Difference of two big files

Solution 1:

Sounds like a job for comm:

$ comm -3 <(sort test1.csv) <(sort test2.csv)
100,300,500,700
    100,4,2,1,7
    21,22,23,24,25
    50,25,700,5

As explained in man comm:

   -1     suppress column 1 (lines unique to FILE1)

   -2     suppress column 2 (lines unique to FILE2)

   -3     suppress column 3 (lines that appear in both files)

So, the -3 means that only lines that are unique to one of the files will be printed. However, those are indented according to which file they were found in.
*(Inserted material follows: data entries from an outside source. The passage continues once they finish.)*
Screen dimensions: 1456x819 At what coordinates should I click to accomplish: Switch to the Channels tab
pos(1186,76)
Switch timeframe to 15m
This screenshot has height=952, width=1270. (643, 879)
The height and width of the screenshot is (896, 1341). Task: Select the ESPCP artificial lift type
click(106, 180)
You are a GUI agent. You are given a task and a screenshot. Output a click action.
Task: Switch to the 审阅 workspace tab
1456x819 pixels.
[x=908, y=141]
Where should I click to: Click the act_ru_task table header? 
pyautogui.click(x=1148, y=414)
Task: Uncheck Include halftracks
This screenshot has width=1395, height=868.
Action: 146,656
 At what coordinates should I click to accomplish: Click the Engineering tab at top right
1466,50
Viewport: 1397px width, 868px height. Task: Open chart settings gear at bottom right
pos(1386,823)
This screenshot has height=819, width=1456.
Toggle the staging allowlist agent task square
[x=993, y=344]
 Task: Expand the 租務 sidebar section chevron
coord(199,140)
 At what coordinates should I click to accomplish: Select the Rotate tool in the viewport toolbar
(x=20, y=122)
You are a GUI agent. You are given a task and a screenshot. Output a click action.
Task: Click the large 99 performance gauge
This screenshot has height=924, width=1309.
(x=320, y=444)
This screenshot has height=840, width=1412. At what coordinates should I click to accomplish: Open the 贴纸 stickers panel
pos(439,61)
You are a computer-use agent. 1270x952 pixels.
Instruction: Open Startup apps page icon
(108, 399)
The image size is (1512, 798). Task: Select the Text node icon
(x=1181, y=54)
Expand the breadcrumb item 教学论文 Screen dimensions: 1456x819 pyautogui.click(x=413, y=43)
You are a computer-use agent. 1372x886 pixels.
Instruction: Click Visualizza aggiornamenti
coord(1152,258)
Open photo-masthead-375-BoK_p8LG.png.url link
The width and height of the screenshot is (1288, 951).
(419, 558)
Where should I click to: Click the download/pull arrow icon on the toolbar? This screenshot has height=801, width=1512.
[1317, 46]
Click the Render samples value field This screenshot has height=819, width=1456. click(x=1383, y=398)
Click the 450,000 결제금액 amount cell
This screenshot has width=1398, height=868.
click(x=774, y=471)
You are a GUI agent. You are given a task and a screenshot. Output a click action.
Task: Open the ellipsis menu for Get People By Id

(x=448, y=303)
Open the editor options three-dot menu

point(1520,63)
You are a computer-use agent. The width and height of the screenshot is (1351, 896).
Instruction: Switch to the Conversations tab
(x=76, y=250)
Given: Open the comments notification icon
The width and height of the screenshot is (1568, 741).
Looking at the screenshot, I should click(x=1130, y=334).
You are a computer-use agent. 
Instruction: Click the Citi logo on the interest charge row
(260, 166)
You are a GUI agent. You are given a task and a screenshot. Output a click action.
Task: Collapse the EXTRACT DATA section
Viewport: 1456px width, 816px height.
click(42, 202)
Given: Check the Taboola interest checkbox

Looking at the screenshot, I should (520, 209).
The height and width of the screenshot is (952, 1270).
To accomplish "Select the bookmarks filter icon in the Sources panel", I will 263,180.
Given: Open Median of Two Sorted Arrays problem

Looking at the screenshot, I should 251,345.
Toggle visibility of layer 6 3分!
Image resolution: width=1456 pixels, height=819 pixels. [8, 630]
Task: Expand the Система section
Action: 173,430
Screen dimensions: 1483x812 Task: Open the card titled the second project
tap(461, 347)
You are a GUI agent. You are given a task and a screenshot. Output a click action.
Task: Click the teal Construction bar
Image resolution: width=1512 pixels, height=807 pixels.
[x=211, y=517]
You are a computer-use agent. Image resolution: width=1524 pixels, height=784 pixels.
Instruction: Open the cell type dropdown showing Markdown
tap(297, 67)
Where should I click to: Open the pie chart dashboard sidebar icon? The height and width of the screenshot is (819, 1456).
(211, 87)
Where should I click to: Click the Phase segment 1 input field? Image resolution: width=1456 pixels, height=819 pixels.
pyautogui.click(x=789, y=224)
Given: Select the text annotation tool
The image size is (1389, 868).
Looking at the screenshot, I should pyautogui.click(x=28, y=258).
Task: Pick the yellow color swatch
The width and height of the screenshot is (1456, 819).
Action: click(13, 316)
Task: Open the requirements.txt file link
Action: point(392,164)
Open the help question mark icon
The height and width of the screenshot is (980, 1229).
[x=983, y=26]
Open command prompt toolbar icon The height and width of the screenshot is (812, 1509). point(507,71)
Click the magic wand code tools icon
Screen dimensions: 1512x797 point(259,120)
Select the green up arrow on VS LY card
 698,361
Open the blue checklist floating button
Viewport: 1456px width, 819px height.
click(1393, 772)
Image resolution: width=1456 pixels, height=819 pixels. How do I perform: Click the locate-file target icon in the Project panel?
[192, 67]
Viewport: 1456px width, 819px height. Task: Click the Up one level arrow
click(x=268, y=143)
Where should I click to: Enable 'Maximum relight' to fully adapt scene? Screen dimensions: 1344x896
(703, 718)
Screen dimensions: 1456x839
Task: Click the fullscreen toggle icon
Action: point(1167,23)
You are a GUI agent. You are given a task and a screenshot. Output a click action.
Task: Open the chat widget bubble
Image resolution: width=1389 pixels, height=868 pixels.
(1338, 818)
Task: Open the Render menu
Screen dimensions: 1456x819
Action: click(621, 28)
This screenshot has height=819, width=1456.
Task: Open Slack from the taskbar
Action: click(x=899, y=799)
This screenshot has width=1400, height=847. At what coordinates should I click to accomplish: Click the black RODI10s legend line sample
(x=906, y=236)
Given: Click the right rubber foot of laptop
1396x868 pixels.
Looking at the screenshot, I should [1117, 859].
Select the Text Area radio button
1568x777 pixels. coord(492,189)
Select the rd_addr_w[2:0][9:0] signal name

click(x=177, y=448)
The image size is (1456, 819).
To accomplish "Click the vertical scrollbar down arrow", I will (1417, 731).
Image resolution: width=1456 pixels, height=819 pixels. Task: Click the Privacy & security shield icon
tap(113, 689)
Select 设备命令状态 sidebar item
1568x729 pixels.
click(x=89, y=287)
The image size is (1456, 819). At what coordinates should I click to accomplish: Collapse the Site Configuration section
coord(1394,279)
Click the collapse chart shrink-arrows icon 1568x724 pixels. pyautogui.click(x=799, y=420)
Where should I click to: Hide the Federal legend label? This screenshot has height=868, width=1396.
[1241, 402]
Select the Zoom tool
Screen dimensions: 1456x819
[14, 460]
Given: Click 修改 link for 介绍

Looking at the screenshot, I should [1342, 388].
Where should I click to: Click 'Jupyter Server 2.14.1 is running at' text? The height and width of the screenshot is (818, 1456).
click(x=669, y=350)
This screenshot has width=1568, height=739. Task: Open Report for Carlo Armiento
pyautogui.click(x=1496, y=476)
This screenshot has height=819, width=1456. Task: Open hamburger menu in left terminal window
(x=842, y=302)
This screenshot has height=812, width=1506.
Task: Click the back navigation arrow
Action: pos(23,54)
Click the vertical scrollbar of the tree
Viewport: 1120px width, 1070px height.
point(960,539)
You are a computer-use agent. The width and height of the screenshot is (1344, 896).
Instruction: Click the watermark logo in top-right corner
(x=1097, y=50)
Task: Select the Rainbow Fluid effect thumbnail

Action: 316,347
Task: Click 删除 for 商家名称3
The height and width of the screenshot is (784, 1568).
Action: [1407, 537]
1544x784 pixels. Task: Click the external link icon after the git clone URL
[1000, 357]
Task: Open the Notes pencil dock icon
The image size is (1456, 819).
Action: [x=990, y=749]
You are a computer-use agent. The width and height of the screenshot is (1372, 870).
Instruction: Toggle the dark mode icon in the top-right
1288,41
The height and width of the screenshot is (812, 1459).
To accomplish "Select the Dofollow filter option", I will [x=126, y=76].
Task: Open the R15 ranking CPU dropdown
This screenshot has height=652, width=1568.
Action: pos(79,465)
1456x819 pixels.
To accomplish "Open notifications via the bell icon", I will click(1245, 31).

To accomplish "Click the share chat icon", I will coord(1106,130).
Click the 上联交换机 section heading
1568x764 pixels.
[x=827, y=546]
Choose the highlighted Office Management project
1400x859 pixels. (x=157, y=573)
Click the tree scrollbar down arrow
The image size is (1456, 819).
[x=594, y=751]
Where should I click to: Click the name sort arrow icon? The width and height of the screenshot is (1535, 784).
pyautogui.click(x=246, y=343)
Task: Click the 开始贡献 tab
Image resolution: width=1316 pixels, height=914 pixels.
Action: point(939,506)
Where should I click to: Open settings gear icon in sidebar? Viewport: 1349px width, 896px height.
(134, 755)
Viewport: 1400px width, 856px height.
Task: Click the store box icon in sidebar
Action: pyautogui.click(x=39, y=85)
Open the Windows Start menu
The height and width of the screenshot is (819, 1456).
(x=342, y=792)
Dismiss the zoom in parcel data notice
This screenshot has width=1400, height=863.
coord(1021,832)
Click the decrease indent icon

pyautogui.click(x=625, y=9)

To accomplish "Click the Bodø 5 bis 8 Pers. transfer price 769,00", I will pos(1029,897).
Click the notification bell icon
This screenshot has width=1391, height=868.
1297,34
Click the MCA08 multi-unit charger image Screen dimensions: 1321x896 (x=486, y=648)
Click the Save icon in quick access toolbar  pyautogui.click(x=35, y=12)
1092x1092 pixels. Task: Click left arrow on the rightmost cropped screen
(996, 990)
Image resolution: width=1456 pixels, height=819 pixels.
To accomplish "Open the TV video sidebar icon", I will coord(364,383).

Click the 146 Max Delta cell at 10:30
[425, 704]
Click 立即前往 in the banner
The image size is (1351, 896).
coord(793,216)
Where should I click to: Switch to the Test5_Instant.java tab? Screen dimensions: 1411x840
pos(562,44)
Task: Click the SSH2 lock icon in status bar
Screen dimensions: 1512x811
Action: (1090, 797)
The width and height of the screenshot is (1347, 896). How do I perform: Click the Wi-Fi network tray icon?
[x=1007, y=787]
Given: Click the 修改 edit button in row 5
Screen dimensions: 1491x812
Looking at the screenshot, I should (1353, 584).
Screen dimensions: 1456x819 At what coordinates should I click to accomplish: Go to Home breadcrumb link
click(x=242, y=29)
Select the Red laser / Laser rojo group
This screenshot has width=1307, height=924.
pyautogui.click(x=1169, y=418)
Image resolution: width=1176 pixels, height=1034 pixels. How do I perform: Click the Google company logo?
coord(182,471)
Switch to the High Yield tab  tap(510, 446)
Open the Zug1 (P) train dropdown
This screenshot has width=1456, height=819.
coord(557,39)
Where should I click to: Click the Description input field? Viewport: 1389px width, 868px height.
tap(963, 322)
To remove the tab, use:

$ comm -3 <(sort test1.csv) <(sort test2.csv) | tr -d '\t'
100,300,500,700
100,4,2,1,7
21,22,23,24,25
50,25,700,5

In this case, you don't really even need to sort the files and you can simplify the above to:

comm -3 test1.csv test2.csv | tr -d '\t' > difference.csv

Solution 2:

Using grep with bash process substitution:

$ cat <(grep -vFf test2.csv test1.csv) <(grep -vFf test1.csv test2.csv)
100,300,500,700
100,4,2,1,7
21,22,23,24,25
50,25,700,5

To save the output as results.csv:

cat <(grep -vFf test2.csv test1.csv) <(grep -vFf test1.csv test2.csv) >results.csv
  • <() is the bash process substitution pattern

  • grep -vFf test2.csv test1.csv will find the lines unique to only test1.csv

  • grep -vFf test1.csv test2.csv will find the lines unique to only test2.csv

  • Finally we are summing up the results by cat

Or as Oli suggested, you can use command grouping also:

$ { grep -vFf test2.csv test1.csv; grep -vFf test1.csv test2.csv; }
100,300,500,700
100,4,2,1,7
21,22,23,24,25
50,25,700,5

Or just run one after another, as they are both writing to STDOUT they will ultimately get added:

$ grep -vFf test2.csv test1.csv; grep -vFf test1.csv test2.csv
100,300,500,700
100,4,2,1,7
21,22,23,24,25
50,25,700,5

Solution 3:

If the order of rows is not relevant, use awk or perl:

awk '{seen[$0]++} END {for (i in seen) {if (seen[i] == 1) {print i}}}' 1.csv 2.csv

Use grep to get the common lines and filter those out:

grep -hxvFf <(grep -Fxf 1.csv 2.csv) 1.csv 2.csv

The internal grep gets the common lines, then the external grep finds lines which don't match these common lines.